Depuis sa sortie en Belgique en 2016, Débâcle a remporté trois prix, s'est vendu à 185 000 exemplaires en Flandre, et son autrice de 29 ans, Lize Spit, est devenue le phénomène littéraire de l'heure. Maintenant que Het Smelt vient d'être traduit du néerlandais au français, on peut comprendre parfaitement pourquoi ce premier roman a connu un tel succès.

Dans un village morne de la campagne flamande, Eva, la narratrice, vit dans des conditions misérables avec son père imprévisible, sa mère alcoolique, son frère aîné et sa jeune soeur qui souffre de différents troubles obsessionnels-compulsifs. À l'été 2002, avec ses amis d'enfance Pim et Laurens - ils sont les seuls enfants à être nés au village pendant l'année 1988 -, les trois adolescents joueront à des jeux de plus en plus dangereux.

Lors de ces mois fatidiques, les deux garçons convoquent tour à tour les plus jolies filles de l'endroit, qui devront se déshabiller (ou plus) si elles ne trouvent pas la clé de l'énigme concoctée par Eva, à la fois tortionnaire et victime. Les séances mèneront jusqu'à un après-midi épouvantable où leur amitié, déjà fragilisée, se brisera à jamais.

Le roman se déroule en deux temps, entre cet été caniculaire et fatidique et le retour d'Eva sur les lieux de son enfance, 13 ans plus tard. Mais sa grande force est de distiller les informations au compte-gouttes, tant dans le passé que dans le présent - Quelle est l'exacte teneur de l'énigme? Comment est mort Jan, le frère aîné de Pim?
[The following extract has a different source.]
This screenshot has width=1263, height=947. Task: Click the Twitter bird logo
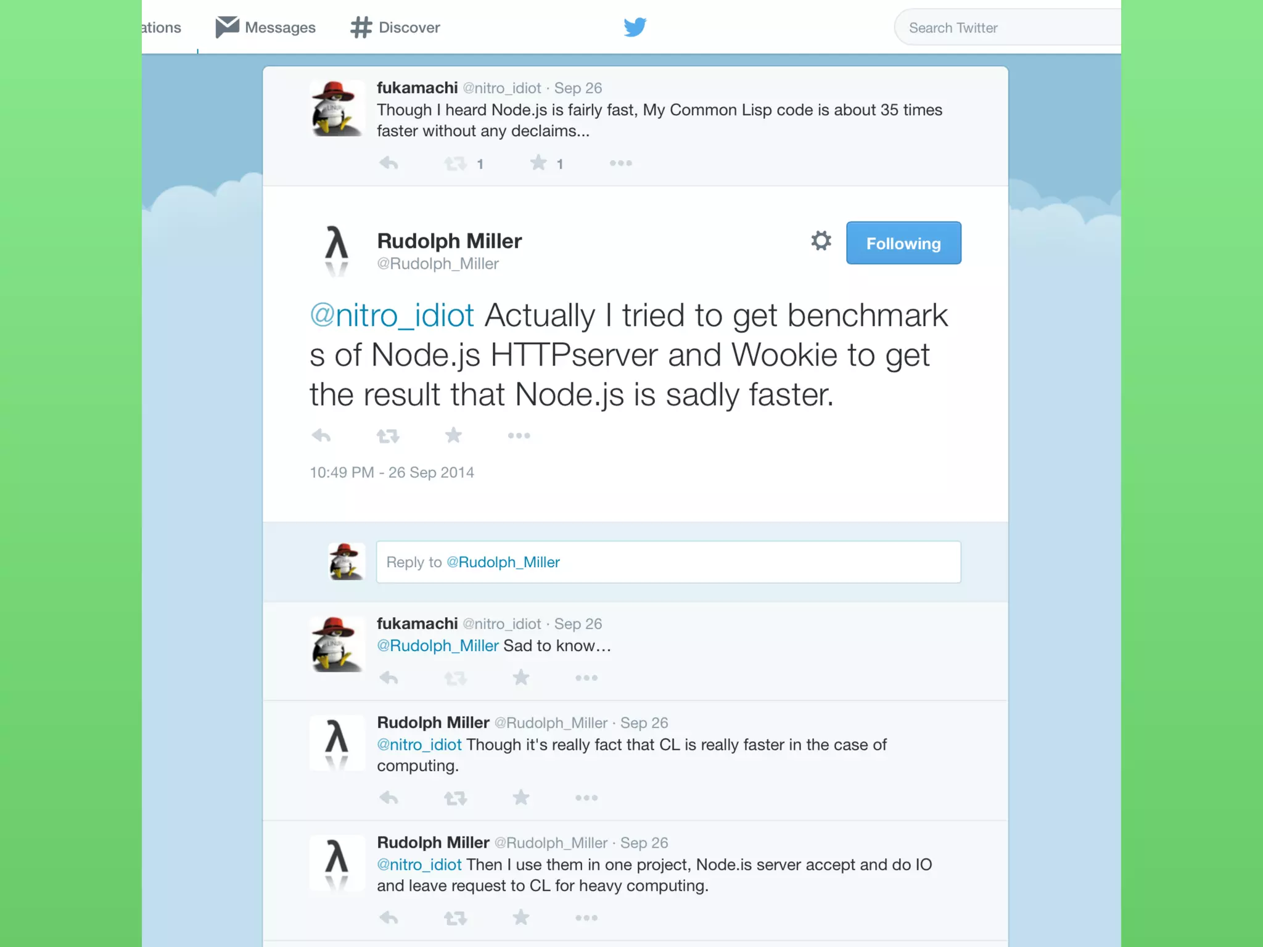[x=635, y=27]
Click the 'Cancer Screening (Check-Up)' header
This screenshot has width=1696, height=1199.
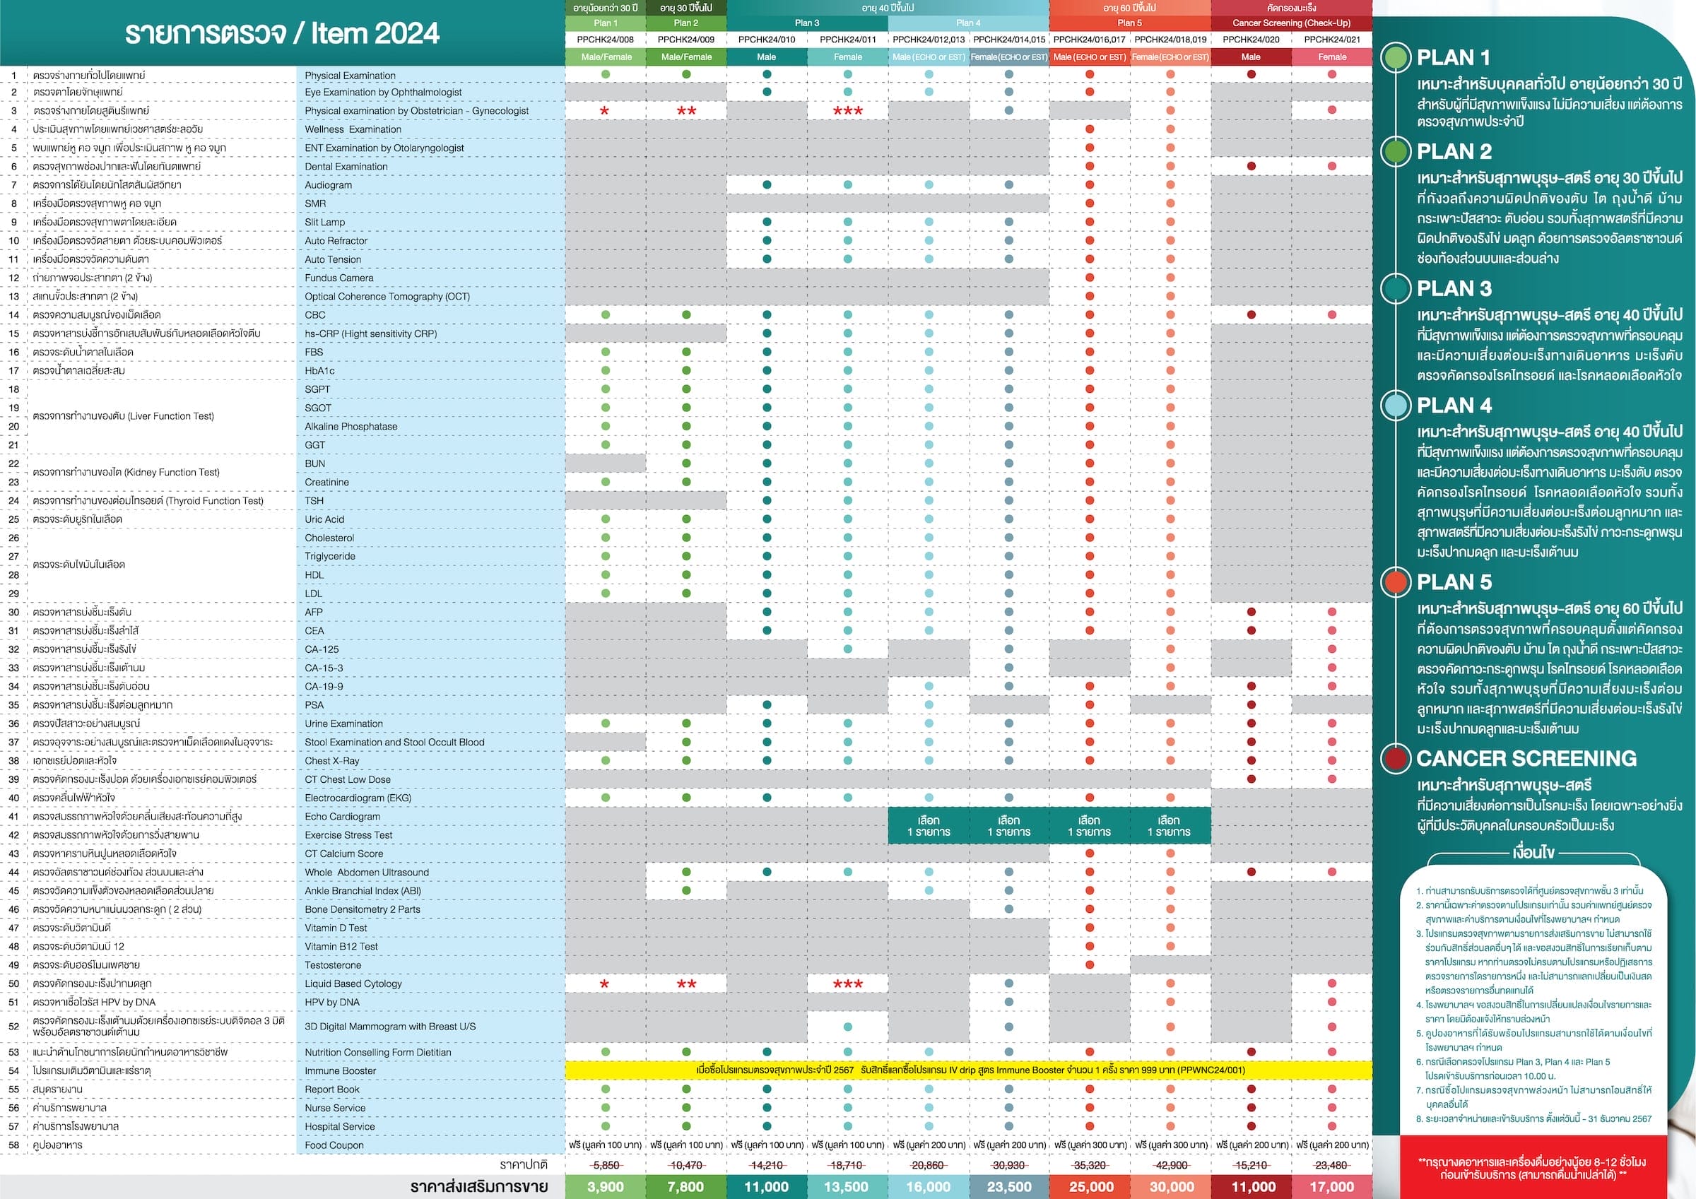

Mais qu'est-ce qu'est venue faire Eva au village avec un bloc de glace dans le coffre de son auto? -, créant un climat oppressant, où on sait que le pire arrivera, mais pas de quel côté il surviendra.

Chaque détail compte dans cet univers glauque et sans issue, et Lize Spit traduit parfaitement cette atmosphère irrespirable, sans concession, mais sans complaisance non plus.

Sa plume est précise, hyper réaliste et dure, mais laisse passer parfois quelques éléments de tendresse qui permettent de deviner ce qu'aurait pu être la vie d'Eva si elle n'avait pas été entourée d'une telle misère affective.

Débâcle est le genre de livre dont on ne peut s'arracher même s'il ne fait pas particulièrement de bien - le dernier quart, alors que tous les fils s'attachent, est à la limite du supportable. Roman sur la cruauté de l'adolescence, les blessures d'enfance et les ravages du silence, le livre de Lize Spit est noir et douloureux, une réussite brillante menée par une raconteuse exceptionnelle et implacable. Elle vous chavirera.

* * * *

Débâcle. Lize Spit. Traduit du néerlandais par Emmanuelle Tardif. Actes Sud. 421 pages.